TEXTE FOURNI:

###

Il est journaliste et passionné. Avi Assouly est une personnalité de la radio marseillaise comme on en trouve peu. Il a le verbe qui chante et ses élans passionnés tonnent comme un Mistral un jour de tempête. Mais Avi a conclu ce chapitre de sa vie, il s’apprête aujourd’hui à sortir avec une équipe de passionnés un magazine consacré à SON club nommé OH MARSEILLE. L’OM, c’est sa vie. Vie qu’il doit sauve grâce à un certain Bernard Tapie. Récit héroïque, récit homérique, on est à Marseille, bébé et rien n’est trop grand pour ses habitants. (note du rédacteur : Avi Assouly est mort le 14 février 2025 à Marseille, il est né le 5 juin 1950 à Aïn El Arbaa en Algérie, j’adresse mes condoléances à sa famille et ses amis, très nombreux, DG)

A l’antenne, c’était un homme de radio “à la brésilienne”, un commentateur à la gouaille contagieuse, une star de la planète football côté médias mais aussi un bon copain pour les auditeurs surtout lors des déplacements du club, les supporters vivant par procuration leur amour peu chiche pour leur hobby préféré. Un soir de rêve pour l’OM et il crie “gol” pendant des plombes plutôt que de dire «but». C’est moins joli «but», et ça claque moins, non ? Il joue de la syntaxe emphatique pour décrire de classiques entrechats de joueurs de qualité premium ou de bons soldats de la pelouse plus ou moins modestes, c’est vrai qu’à Marseille on aime bien en faire des caisses.
Il y a eu Eugène Saccomano à Marseille puis sur les radios nationales Europe 1 et RTL, il y a Janot Rességuier sur RMC… Et il y a eu Avi. Avi Assouly, véritable légende de la deuxième ville de France, un homme « larger than life » qui a marché au coup de cœur, tout du long. Pour preuve, sa proximité non cachée avec le tout-puissant président Bernard Tapie (dont Netflix raconte la vie à travers une série rythmée appelée « Tapie » depuis quelques jours, Laurent Lafitte y est très crédible), qui avec Pascal Olmeta et deux autres personnes ont eu une intuition salvatrice en le faisant évacuer par hélico le soir du drame de Furiani lors du match de coupe de France Bastia-OM le 5 mai 1992. Il avait été laissé pour mort, sous un drap, après l’effondrement de la structure provisoire qui accueillait public et journalistes.

Mais Avi, c’est aussi un territoire, le bleu de la Méditerranée, de Marseille à l’Algérie où il est né en faisant un détour par Israël, son autre patrie. Cette culture juive le guide, elle lui fait faire des exploits, une “chutzpah” qui lui fera gagner des années, la « chutzpah », c’est du yiddish pour dire culot, audace… Vivre en accéléré, n’avoir peu de rien, survivre à un drame, réaliser ses rêves. C’est tout ça la chutzpa. Avi a eu du nez, il a su s’entourer, il a presque toujours été l’homme qui bondit et rebondit en tous lieux. Encore aujourd’hui.

###

TRAVAIL DEMANDÉ:
(1) Indiquez si chacune des affirmations suivantes concorde avec le texte sur Avi Assouly, en répondant par oui ou par non et en citant textuellement les mots du texte qui tranchent la question. (a) Avi Assouly est né en Algérie. (b) Le drame de Furiani est survenu lors d’un match de championnat. (c) Le mot « chutzpah » vient de l’hébreu.
(2) Reprenez le texte sur Avi Assouly après sa dernière phrase et poursuivez-en le récit.
Le matériel présenté ensuite n’a aucun lien avec le texte sur Avi Assouly.

MATÉRIEL FOURNI:
###

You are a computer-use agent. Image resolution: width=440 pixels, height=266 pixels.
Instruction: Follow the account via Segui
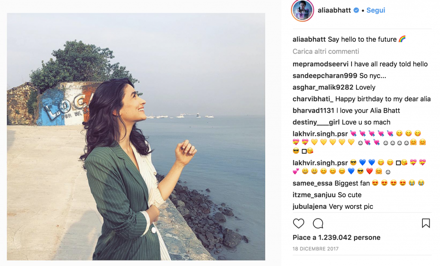pyautogui.click(x=376, y=10)
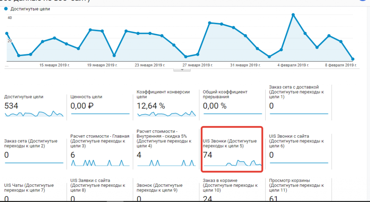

###

RÉPONSES ATTENDUES:
(1)
(a) Oui : « il est né le 5 juin 1950 à Aïn El Arbaa en Algérie ».
(b) Non : « lors du match de coupe de France Bastia-OM le 5 mai 1992 ».
(c) Non : « c’est du yiddish pour dire culot, audace ».

(2)
Le Stade Vélodrome, le 12 août 2023, il est 16h50, je pénètre dans la tribune du presse pour la première fois, j’ai salué les anciens collègues du service des sports de Radio France, Jean-Pierre Blimo et Bruno Blanzat, deux amateurs de foot ultimes et généreux de leurs infos (merci Bruno pour toute la transmission), le premier étant un ancien collègue de virée dans les stades de Ligue 2 (Duvauchelle à Créteil), le second un “jeune ancien” du Multiplex d’Inter présent sur le réseau de France Bleu au milieu des années 2000 pour suivre Auxerre puis Marseille, le club de sa région.
Avi est là et notre rencontre se passe bizarrement. Je pousse un biscuit abandonné sur une table et m’installe à cette même table, sans savoir qu’il s’agit de sa place. Il arrive peu jouasse, je m’excuse et me présente, il donne son nom et je m’exclame, “le célèbre Avi de France Bleu Provence!” Commence une discussion d’histoire sur le sport, la radio et surtout l’Olympique de Marseille. C’est animé, un peu décousu, l’homme a tellement d’anecdotes à raconter qu’il faudrait des années pour les consigner. Il suit le match pour ses followers sur son compte Facebook, intervient encore souvent comme consultant dans les médias et se bat pour ce match de rentrée avec un moniteur offrant les images de la captation aux différents reporters présents. Sauf que cet écran a plusieurs fois décidé de faire grève… On s’en plaint puis finalement on s’en amuse. L’interet est ailleurs, sur le turf du Vélodrome. Le stade vrombit, Marseille est magique. Paris, c’est loin, Le Mans (mon vieux stade Leon Bollée à l’époque du Multiplex, aujourd’hui détruit), aussi.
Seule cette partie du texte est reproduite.